Les dix conditions de vie ne suivent pas un schéma d'empilement linéaire. Il ne s'agit pas d'une graduation de l'expérience de la vie mais bel et bien d'une superposition de sphères de perception. Dans l'Enfer, tous les phénomènes sont perçus comme douleurs physiques et mentales, alors que dans la Haine, tout est question de menace, de contrôle et de terreur. Dans l'Apprentissage, tout ce qui survient est information et savoir, et dans la Dévotion, tout est bienveillance et opportunité de développement, d'épanouissement. Les dix états de vie sont comme un arc-en-ciel où les couleurs se mélangent sans pour autant se substituer les unes aux autres. Les neuf premiers états sont comme les nuances visibles et le dixième est la lumière elle-même qui produit toutes les teintes.

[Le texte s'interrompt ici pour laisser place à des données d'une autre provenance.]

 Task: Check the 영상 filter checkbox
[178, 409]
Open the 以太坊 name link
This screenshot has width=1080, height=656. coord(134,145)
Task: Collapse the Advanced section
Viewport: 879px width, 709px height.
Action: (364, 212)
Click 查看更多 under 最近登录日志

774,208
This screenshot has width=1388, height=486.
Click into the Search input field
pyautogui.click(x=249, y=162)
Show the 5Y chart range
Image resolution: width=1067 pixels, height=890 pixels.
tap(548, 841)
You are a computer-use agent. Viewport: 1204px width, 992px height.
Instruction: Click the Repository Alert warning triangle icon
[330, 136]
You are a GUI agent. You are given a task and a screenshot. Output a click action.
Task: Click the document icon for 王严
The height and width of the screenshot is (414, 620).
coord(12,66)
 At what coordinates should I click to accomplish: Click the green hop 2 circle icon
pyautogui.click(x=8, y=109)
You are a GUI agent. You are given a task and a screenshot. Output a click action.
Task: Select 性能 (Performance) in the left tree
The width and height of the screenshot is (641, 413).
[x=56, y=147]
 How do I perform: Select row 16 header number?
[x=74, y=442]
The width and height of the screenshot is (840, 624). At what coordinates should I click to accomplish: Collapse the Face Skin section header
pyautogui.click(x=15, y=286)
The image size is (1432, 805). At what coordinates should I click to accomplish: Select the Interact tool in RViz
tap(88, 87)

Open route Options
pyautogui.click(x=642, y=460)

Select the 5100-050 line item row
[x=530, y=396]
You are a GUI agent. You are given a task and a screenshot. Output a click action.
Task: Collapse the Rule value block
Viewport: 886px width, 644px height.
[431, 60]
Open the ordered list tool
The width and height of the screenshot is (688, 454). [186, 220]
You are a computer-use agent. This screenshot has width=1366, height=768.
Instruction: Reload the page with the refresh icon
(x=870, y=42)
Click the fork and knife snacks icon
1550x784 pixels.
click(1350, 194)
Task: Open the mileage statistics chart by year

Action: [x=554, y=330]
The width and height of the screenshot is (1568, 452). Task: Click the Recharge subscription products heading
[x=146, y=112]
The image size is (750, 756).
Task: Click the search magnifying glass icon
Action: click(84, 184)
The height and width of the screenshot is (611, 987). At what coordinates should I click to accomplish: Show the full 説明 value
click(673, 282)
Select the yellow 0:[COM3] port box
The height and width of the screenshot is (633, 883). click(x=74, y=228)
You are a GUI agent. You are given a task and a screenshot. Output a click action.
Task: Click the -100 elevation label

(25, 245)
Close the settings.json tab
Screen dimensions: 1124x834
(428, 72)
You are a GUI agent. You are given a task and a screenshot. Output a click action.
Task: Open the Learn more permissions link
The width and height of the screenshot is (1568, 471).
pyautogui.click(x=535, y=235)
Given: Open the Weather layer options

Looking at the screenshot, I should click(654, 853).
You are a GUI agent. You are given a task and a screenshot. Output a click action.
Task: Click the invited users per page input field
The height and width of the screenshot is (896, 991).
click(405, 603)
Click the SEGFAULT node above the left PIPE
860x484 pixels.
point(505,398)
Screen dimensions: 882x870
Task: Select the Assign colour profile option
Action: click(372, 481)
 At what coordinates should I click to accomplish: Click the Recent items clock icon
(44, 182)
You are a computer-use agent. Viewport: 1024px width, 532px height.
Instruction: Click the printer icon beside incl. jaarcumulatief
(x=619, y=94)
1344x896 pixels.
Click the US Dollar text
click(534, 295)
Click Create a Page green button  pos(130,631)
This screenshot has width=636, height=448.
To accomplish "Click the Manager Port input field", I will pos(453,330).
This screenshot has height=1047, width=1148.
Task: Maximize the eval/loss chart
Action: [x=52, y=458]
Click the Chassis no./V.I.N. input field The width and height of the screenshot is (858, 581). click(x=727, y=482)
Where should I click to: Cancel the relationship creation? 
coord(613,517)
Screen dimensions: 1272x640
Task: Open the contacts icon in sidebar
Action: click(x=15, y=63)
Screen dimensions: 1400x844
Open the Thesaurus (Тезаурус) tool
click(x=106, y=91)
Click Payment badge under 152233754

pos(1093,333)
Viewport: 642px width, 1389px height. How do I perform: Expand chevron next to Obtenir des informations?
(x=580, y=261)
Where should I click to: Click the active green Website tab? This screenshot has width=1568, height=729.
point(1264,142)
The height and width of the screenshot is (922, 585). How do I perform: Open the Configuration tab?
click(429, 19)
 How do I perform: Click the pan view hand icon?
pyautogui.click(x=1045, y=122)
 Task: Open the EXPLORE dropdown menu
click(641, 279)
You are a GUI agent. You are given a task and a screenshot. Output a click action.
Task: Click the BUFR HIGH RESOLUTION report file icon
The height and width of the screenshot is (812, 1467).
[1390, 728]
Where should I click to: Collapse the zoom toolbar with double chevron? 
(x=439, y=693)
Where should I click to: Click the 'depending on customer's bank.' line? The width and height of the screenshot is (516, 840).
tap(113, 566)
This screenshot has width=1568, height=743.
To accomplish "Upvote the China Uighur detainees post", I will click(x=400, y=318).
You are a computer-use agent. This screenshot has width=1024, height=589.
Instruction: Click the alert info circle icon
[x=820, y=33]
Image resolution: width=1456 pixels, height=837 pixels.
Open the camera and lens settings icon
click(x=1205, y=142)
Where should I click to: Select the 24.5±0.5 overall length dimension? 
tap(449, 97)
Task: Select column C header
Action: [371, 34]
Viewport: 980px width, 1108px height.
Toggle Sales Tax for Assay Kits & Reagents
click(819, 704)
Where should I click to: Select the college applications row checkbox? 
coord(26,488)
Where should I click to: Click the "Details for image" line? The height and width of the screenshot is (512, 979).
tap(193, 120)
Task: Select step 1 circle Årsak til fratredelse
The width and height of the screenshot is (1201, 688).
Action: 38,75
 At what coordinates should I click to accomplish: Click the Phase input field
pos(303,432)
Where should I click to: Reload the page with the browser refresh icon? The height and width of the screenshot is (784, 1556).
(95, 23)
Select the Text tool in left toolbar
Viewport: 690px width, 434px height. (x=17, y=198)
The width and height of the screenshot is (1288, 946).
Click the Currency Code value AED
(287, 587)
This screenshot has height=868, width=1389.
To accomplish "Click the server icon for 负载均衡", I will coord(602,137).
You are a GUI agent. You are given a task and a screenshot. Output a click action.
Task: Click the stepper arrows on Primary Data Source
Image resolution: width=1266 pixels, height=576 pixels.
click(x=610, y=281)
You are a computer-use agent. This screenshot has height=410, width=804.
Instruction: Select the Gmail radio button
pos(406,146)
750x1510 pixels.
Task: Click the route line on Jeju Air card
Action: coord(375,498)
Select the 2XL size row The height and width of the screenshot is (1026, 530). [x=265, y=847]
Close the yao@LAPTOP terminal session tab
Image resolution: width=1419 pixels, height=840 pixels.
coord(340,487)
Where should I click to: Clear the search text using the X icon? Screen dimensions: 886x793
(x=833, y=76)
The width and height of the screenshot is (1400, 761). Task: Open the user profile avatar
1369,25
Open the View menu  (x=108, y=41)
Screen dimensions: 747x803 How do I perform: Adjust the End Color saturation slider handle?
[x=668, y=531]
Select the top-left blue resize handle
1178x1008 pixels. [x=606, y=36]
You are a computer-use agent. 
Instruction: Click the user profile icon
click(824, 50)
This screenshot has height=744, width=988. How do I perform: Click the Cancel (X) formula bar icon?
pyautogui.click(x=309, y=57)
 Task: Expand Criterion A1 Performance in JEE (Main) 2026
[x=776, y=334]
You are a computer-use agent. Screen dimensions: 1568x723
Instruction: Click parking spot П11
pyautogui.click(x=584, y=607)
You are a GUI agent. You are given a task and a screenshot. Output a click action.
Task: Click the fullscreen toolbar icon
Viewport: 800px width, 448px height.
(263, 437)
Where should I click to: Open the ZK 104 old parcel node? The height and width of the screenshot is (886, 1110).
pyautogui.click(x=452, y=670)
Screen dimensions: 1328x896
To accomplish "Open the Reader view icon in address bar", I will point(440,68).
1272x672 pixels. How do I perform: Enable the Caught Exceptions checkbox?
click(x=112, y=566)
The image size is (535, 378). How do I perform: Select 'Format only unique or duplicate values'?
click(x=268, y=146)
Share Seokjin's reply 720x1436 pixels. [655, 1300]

On comprend à travers cette catégorisation des différents degrés d'expérience de l'existence que l'individu tente, au travers de sa pratique du bouddhisme, de faire en sorte que son état de vie dominant soit davantage dans les états «supérieurs», voire «suprêmes», plutôt que dans les affres des conditions négatives. L'objectif final du bouddhisme étant l'éveil (la boddhéité), le pratiquant recherche, par dessus tout, à expérimenté l'état d'Eveil (ou état de Bouddha) afin de se libérer des chaînes qui l'entraînent dans les cercles vicieux et répétés de son karma. Cette démarche de libération intérieure vis-à-vis de la souffrance constitue l'essentiel de la pratique du bouddhisme.